When approaching divorce, it is always wise to build a divorce strategy, so that you understand your own priorities and how to protect them. You may be hoping to jump ship and cut ties, or you may have a lot of tangled finances and custody issues to resolve.
If your spouse owns a business, it may be a significant part of the property division process. Businesses often qualify as marital property during a divorce, which can greatly impact how each party approaches property division negotiations. You need to know how the business qualifies so that you can properly prepare and keep your priorities secure.
What if the business doesn’t qualify as marital property?
The first thing to determine is whether the business is protected from the divorce, either because of the nature of your spouse’s ownership and your marriage, or through a prenuptial agreement.
If you and your spouse did create a prenuptial agreement, and if that agreement protects the business from divorce, this is still good information to have. Knowing that it is not in play can help you focus your attention elsewhere.
However, if there is no prenuptial agreement protecting the business, or if the prenuptial agreement in place does not hold up to scrutiny, then the business may be a significant part of your divorce. The more involvement that you had in the business, the greater a claim you can generally make against it.
If you and your spouse operated a family restaurant where you worked, although it was in their name, you probably have a strong claim on its value.
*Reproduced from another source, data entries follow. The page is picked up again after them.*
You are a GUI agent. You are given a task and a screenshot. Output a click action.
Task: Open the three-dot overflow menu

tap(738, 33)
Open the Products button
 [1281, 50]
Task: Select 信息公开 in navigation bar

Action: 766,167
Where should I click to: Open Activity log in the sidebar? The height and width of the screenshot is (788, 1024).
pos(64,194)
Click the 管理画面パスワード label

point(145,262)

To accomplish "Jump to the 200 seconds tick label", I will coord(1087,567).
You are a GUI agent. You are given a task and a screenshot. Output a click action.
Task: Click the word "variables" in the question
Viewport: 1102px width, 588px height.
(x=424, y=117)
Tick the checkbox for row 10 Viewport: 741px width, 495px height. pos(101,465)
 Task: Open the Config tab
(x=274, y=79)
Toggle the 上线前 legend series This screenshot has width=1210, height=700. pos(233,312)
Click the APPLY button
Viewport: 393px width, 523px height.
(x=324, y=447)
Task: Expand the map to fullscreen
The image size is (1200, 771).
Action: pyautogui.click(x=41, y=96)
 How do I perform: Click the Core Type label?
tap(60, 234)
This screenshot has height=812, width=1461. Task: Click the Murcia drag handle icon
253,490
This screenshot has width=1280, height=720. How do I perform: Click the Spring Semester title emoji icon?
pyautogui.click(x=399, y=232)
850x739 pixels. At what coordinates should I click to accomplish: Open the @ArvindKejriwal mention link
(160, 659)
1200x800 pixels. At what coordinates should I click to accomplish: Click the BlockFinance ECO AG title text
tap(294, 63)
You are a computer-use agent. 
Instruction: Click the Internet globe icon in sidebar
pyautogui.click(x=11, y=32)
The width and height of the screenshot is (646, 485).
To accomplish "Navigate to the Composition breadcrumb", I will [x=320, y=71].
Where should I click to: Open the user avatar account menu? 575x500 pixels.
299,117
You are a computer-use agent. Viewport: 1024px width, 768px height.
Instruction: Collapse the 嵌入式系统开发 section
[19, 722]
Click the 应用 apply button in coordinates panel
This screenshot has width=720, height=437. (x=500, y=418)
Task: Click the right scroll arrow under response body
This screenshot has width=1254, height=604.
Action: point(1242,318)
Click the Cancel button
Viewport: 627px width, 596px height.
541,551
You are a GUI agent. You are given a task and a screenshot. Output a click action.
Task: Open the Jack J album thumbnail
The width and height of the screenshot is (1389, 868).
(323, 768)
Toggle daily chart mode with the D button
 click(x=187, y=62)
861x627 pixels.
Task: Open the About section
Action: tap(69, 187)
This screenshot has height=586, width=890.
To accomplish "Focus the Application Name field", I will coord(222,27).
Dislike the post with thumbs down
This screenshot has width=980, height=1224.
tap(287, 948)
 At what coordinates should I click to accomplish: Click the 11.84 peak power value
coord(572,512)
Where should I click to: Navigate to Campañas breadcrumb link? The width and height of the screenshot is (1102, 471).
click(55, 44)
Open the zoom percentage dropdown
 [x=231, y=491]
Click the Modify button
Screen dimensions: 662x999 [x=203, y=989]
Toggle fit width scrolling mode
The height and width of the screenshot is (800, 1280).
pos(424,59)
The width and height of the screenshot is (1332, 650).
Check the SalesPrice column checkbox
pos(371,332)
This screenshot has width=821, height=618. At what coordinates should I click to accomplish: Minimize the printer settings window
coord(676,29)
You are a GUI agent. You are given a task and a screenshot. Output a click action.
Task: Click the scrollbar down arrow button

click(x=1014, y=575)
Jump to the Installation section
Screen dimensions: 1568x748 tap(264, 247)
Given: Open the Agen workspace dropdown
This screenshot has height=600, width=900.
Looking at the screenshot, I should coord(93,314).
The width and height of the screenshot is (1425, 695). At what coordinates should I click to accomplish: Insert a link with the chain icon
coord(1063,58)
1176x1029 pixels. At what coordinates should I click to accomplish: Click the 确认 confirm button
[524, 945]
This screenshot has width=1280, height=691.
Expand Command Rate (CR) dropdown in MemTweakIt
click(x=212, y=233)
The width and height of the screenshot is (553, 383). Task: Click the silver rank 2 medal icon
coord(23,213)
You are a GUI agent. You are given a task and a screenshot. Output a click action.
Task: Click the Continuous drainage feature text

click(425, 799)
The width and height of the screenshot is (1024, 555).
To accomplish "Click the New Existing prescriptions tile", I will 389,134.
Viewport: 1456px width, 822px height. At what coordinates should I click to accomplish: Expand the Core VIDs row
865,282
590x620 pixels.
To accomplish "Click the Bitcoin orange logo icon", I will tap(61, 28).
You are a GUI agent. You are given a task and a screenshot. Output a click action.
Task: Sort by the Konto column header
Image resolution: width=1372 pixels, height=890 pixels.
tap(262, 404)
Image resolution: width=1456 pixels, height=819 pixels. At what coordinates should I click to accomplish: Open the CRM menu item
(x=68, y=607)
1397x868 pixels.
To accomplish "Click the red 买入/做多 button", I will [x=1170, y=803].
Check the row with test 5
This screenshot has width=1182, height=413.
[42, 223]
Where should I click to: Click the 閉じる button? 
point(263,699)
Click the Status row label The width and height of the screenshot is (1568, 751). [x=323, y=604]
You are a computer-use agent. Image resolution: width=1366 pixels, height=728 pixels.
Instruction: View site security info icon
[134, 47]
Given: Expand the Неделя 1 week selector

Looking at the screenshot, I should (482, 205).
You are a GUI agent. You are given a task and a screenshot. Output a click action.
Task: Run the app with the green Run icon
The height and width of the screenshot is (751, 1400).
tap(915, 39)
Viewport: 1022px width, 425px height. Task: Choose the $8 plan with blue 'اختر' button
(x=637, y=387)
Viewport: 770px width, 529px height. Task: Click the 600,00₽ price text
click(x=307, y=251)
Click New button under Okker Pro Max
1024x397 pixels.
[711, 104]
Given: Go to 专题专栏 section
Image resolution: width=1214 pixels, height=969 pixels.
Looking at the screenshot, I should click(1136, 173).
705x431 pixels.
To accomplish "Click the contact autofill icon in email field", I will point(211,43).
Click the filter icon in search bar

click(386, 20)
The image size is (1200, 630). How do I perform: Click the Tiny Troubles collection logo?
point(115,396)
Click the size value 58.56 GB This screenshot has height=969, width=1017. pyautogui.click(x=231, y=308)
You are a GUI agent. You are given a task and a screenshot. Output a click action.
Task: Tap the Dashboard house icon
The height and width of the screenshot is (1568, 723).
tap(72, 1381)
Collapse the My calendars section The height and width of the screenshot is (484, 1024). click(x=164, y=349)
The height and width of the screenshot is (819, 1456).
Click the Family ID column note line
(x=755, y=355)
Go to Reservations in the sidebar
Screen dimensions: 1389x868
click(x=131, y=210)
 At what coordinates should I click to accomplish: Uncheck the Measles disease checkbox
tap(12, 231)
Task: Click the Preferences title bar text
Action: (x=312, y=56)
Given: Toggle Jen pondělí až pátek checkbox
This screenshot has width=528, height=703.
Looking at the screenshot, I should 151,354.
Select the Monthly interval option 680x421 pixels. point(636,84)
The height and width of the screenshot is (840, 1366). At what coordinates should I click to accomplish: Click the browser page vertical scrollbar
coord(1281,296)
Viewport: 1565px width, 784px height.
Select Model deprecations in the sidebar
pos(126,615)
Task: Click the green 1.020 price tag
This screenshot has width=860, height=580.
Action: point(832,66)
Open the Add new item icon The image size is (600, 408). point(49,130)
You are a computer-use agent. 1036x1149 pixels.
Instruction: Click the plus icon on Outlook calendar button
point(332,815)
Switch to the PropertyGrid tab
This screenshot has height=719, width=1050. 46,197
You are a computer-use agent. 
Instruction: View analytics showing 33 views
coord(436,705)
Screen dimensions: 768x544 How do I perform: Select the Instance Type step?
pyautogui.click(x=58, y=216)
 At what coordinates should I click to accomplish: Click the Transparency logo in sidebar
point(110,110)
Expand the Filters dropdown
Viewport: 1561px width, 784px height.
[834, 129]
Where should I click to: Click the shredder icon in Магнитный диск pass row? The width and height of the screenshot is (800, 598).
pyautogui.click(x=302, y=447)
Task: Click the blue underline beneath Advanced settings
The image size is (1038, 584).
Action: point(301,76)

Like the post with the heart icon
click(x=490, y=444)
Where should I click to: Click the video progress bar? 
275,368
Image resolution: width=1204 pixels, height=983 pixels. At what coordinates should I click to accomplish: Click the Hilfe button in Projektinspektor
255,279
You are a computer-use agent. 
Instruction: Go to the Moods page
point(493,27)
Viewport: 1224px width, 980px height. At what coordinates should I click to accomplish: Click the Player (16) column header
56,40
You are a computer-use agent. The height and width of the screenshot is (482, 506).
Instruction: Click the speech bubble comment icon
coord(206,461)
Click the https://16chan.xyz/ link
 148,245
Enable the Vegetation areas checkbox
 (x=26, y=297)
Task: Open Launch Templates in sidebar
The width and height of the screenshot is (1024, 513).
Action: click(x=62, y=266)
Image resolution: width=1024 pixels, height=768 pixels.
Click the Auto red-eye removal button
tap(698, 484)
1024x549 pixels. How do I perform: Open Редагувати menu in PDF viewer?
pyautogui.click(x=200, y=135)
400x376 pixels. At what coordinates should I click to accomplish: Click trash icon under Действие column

If, however, the business is something that never involves you and you do not know much about it, and if your spouse keeps the finances between your home and business clearly separated, then you may have a weaker claim.
Protecting your rights is essential
If you do find that you have a valid claim to some portion of the business, it is important to understand its real worth. A professional valuation examines every area of the business to create a comprehensive final picture of its strengths and weaknesses. This helps you understand how much value you should receive from it and alerts you to certain risks like imbalanced debt.
With a strong divorce strategy, you can assess even complicated assets like businesses and ensure that you meet this stormy season fully prepared. Whether you know exactly where you’re headed or have concerns about certain parts of the divorce, a well-built divorce strategy helps address those fears and keeps your rights secure.